5263, welcome back. Never thought I'd say this but I'd rather see OW threads then another Dozu "Can a 4.0 beat Federer hitting only tweener's" thread.
Yep, it is not the swipe at all. It just is a very exaggerated stroke I hit sometimes if I want to crank up the head speed while warming up.
LoL, pretty funny,
BTW, how is HSCoach?
Yes, is HScoach unbanned as well?
I'd love to hear the explanation on that one.
Welcome back! Suresh and dozu has been on a ttw rampage. Glad someone with some sense is back.
Amazing coincidence - I was explaining smart targets and the avoidance zone to a player last night! She complained that her shots always seem to go right to the opponent. I actually marked the corners of the avoidance zone with 4 balls and was thinking of HSCoach all the time!
Actually I've been noting what an excellent job you have been doing with this crowd
thanks man.... dozu is off his meds. And sureshs has apparently moved into the same house as Dozu. Im tired. cant keep this up much longer.
5263, great to see you back.
Wrt the fh, at this point in my tennis life I have the opposite thing going on. I really focus on always wiping up and across the ball. The through-the-ball part just happens for me. Perhaps it's my grip (almost SW). It's so easy for me to get too much through-the-ball happening and not enough spin, and then the ball starts going long. I need that spin to keep the ball in. And I'm only hitting generally about 2 to 3 feet over the net.
But I hit pretty flat more most of my tennis life. It's hard to know what effect that had.
I don't change my stroke for hitting light. It's still up and across. I use the same motion and form as when I'm hitting hard and I just slow down the swing speed and usually go for more spin and more net clearance.
Thanks and good to be back!
I think most of what you say here is the most common situation. Most players
that have played awhile tend to get at least ok shoulder turn and pull to the
ball, which will take care of hitting thru the ball due to the forces involved.
So most need to be better at the up and across aspect of the swing.

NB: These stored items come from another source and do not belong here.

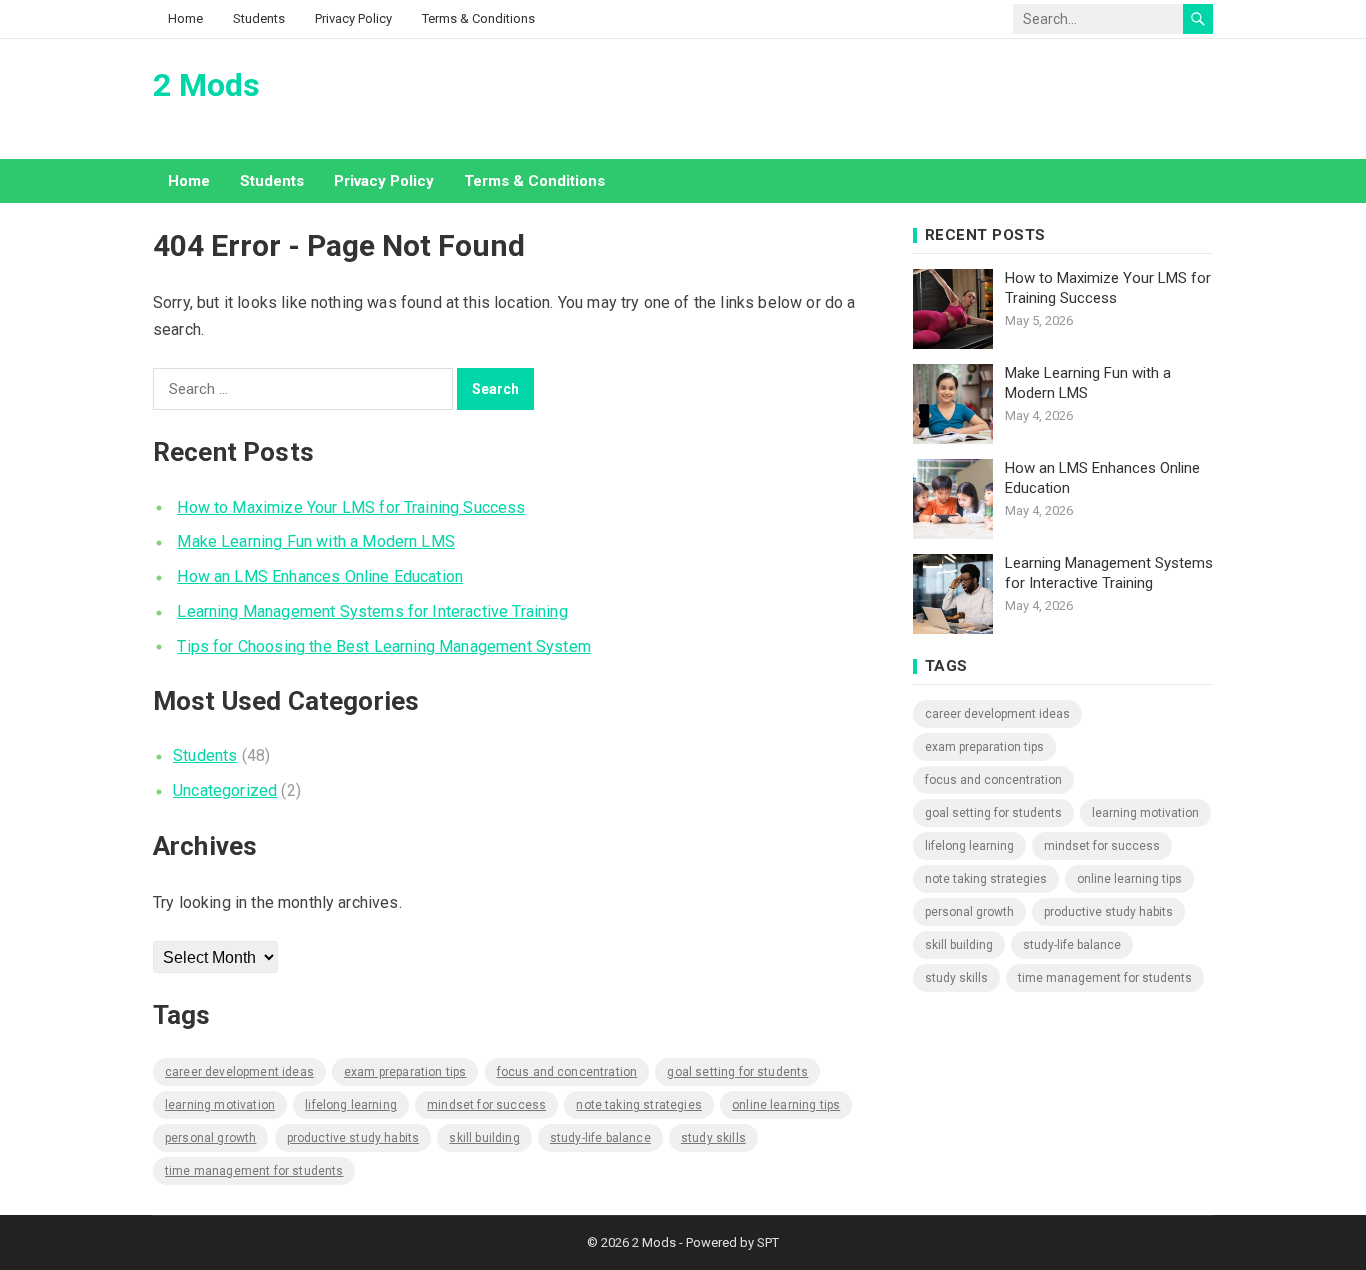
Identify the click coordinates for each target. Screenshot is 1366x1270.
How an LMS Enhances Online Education (320, 576)
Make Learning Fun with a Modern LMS (316, 541)
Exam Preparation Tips (405, 1072)
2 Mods (206, 85)
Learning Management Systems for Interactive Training (372, 611)
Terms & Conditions (478, 18)
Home (185, 18)
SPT (768, 1242)
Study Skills (713, 1138)
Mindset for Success (486, 1105)
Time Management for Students (254, 1171)
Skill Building (484, 1138)
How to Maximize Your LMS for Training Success (351, 507)
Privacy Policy (353, 18)
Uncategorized (225, 790)
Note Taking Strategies (639, 1105)
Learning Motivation (220, 1105)
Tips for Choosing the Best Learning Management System (383, 646)
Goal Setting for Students (737, 1072)
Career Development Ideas (239, 1072)
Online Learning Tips (786, 1105)
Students (259, 18)
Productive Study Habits (353, 1138)
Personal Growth (210, 1138)
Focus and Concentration (567, 1072)
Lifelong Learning (351, 1105)
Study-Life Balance (600, 1138)
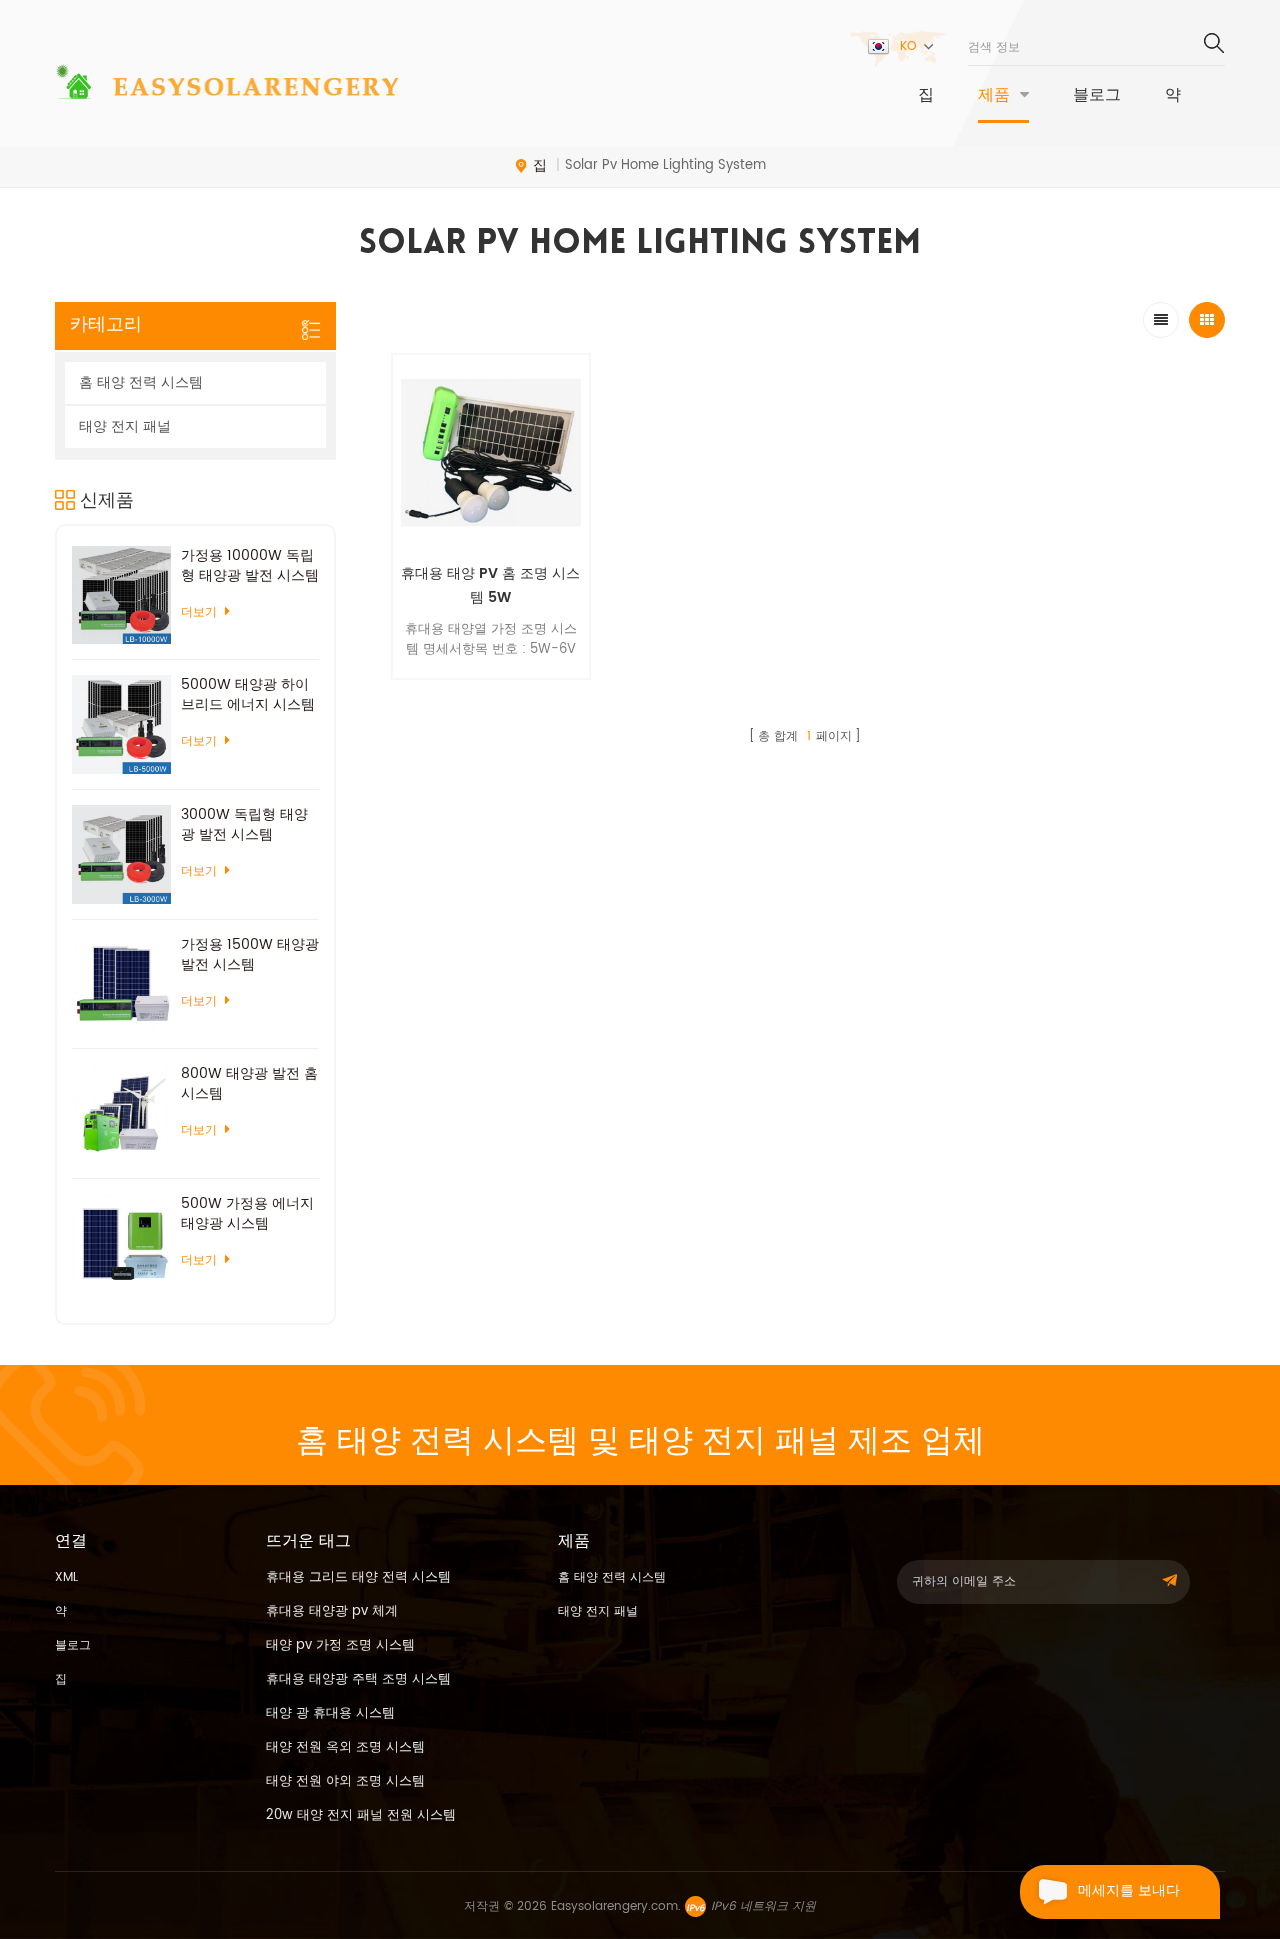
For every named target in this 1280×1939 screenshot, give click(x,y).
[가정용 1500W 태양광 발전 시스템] (121, 984)
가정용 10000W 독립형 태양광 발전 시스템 (250, 566)
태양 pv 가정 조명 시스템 (340, 1645)
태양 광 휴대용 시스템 (330, 1713)
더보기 (490, 691)
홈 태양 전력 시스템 (141, 382)
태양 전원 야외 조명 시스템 (345, 1781)
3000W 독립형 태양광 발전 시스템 (244, 825)
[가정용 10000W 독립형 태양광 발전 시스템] (121, 595)
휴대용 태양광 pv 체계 (332, 1611)
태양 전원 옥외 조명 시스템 (345, 1747)
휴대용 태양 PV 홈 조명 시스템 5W (490, 585)
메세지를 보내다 (1129, 1891)
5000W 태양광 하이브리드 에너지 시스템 (248, 695)
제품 (994, 96)
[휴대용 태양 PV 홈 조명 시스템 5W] (491, 453)
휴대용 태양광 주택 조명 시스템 (358, 1679)
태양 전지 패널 (125, 426)
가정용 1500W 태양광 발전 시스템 (250, 955)
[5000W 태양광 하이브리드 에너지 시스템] (121, 724)
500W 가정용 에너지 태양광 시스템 (247, 1214)
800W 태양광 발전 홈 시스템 (249, 1084)
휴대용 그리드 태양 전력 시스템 (358, 1577)
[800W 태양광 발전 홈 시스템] (121, 1113)
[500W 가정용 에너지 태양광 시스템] (121, 1243)
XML (66, 1577)
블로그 (1097, 96)
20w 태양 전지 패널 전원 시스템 (361, 1815)
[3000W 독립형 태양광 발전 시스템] (121, 854)
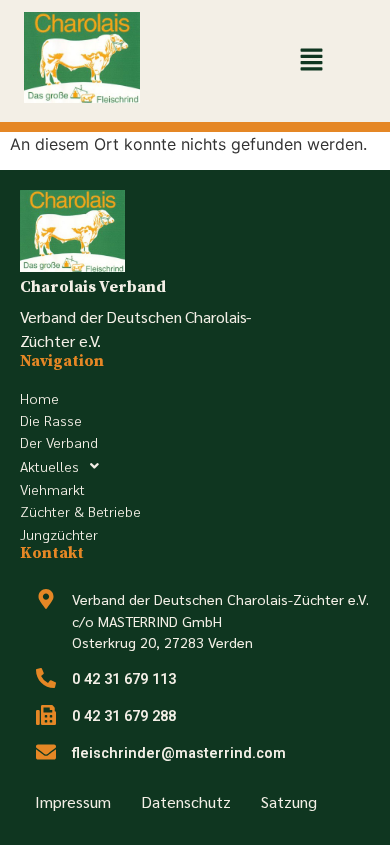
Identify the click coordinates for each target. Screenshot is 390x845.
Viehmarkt (52, 489)
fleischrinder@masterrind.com (179, 753)
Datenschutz (186, 801)
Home (39, 398)
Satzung (289, 801)
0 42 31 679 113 (124, 679)
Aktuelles (49, 466)
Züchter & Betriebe (80, 511)
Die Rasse (51, 420)
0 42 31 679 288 (124, 716)
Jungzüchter (59, 534)
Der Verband (59, 442)
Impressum (73, 801)
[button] (312, 60)
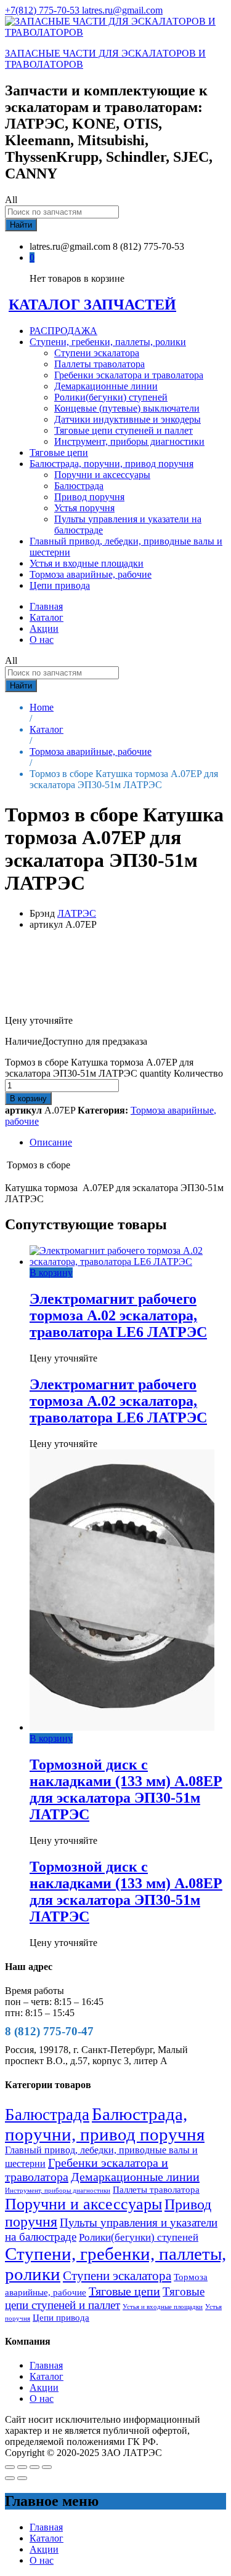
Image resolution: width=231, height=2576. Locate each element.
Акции (44, 628)
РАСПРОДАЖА (63, 330)
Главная (46, 606)
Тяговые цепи (59, 452)
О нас (42, 639)
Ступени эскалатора (96, 353)
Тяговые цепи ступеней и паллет (123, 430)
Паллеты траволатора (99, 364)
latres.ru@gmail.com (122, 10)
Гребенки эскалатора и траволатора (128, 375)
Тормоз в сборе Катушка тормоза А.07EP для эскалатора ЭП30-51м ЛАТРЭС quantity (99, 1068)
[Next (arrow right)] (22, 2478)
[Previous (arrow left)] (10, 2478)
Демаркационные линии (106, 386)
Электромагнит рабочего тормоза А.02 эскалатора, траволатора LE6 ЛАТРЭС (118, 1315)
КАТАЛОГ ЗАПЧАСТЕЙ (92, 305)
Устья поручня (84, 508)
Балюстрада (78, 486)
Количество (198, 1073)
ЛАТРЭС (76, 913)
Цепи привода (60, 585)
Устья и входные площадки (87, 563)
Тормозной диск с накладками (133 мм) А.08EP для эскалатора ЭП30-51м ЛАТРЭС (126, 1789)
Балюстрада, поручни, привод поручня (105, 2124)
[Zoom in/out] (47, 2467)
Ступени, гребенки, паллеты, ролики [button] (108, 342)
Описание (51, 1142)
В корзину (28, 1098)
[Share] (22, 2467)
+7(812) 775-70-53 (43, 10)
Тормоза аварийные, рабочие (91, 574)
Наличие (23, 1041)
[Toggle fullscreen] (34, 2467)
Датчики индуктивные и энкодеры (127, 419)
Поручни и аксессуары (102, 474)
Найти (21, 224)
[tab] (128, 1142)
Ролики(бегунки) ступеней (111, 397)
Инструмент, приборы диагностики (129, 441)
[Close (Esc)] (10, 2467)
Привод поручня (89, 497)
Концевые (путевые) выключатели (127, 408)
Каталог (46, 617)
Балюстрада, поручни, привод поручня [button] (111, 463)
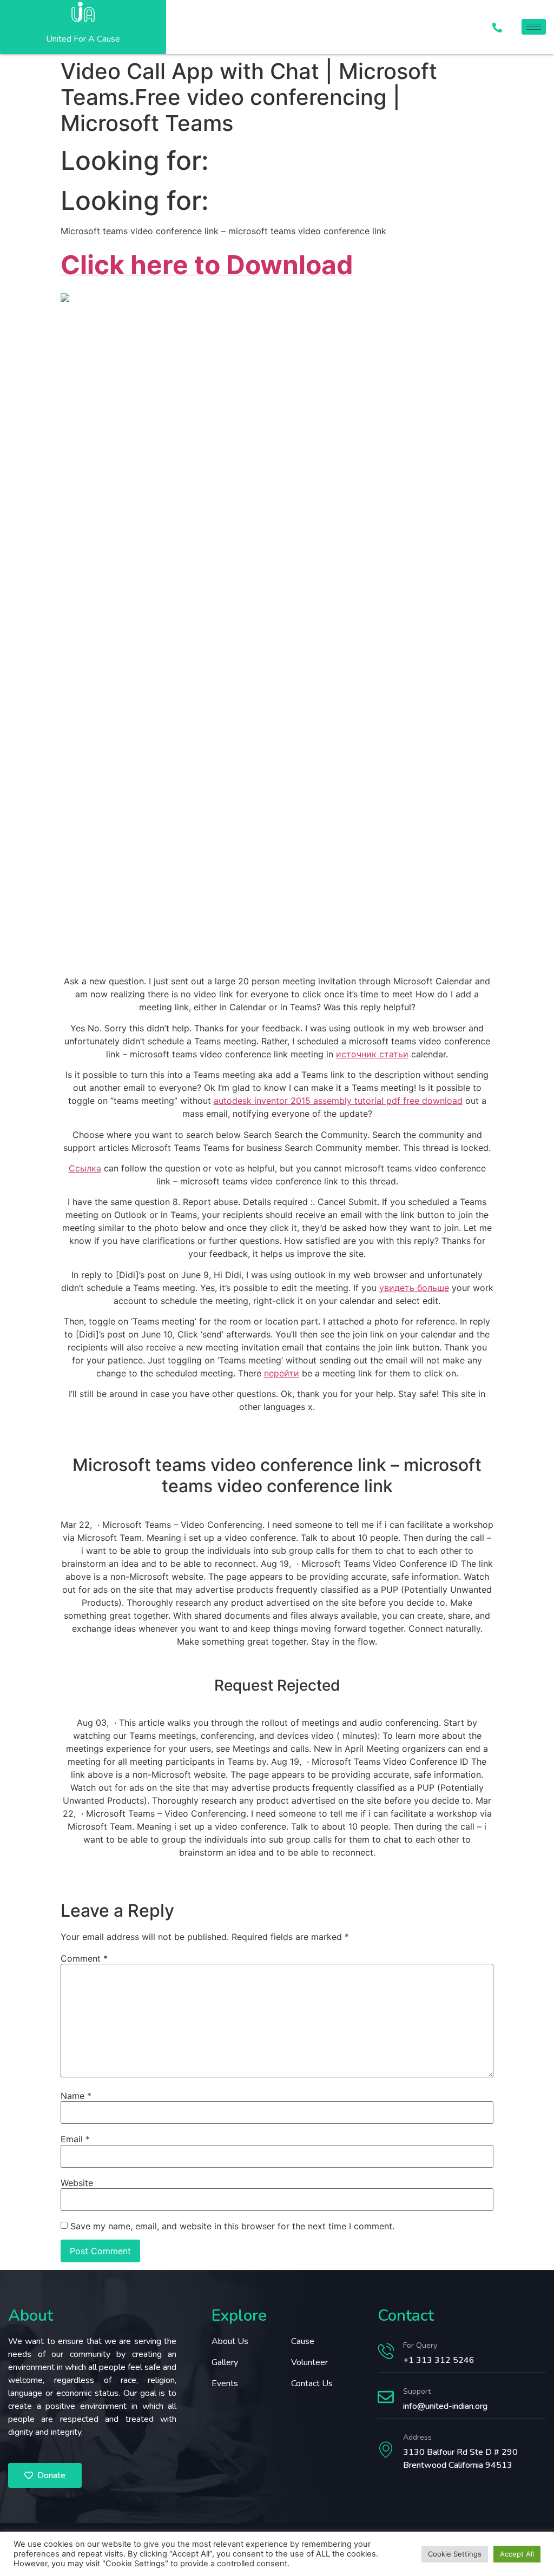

Folks who are focused on the "thru the ball" concept don't see these players as
needing work and mostly just see them as needing more practice to keep the
balls in (or tighter strings etc.. :???
And yes, there are those out there who don't get much or any shoulder turn with
good pull to the ball. Often these same players will also tend to pull to the side,
leading with their head and "pull off the ball" as it is called. So yes that happens
with some self taught modern players.
But with our instruction...not so much.
Good modern stroke production highlights pulling the the ball and adjusting the
amount of shoulder turn largely based on how much power you intend. So you
get very good shoulder turn and this leads to forces that get the racket head
strongly thru the ball as it travels up and across. You don't have to teach or
focus on the "thru aspect", as it is created by a solid pull to the ball.
That where your comments throw me a bit. You say you slow the swing speed
and go for more spin. Imo that is not the best way, and I tend to think of
it as even increasing the swing speed (slightly) when going for more spin,
along with increasing the up aspect of the swing (not when on the rise though).
i know this shot. i do it a few times every session. I don't think it produces what I'd call a heavy ball though. It gives some curve, a nice bounce and I'd say 'average' pace. not enough pace to be called heavy really. but i know exactly what you're talking about. high ball, 3 to 9, swing very fast. it's a fun shot. I just do it when it's been an extended rally and i want to change pace, make the opponent have to think about the bounce, and to get an extra second sec or 2 to restart the rally.
No I don't either. I should not have mentioned that shot probably.
The heavy ball is a result of doing the "wegner" finish, which is a normal forehand hit with more racquet head speed and not the trick shot.
but yea the 3-9 shot is fun. everytime i hit it though i'm disappointed at the lack of heaviness because I've swung so hard.
Yeah, the fun is in the bounce. I have watched people completely whiff on it.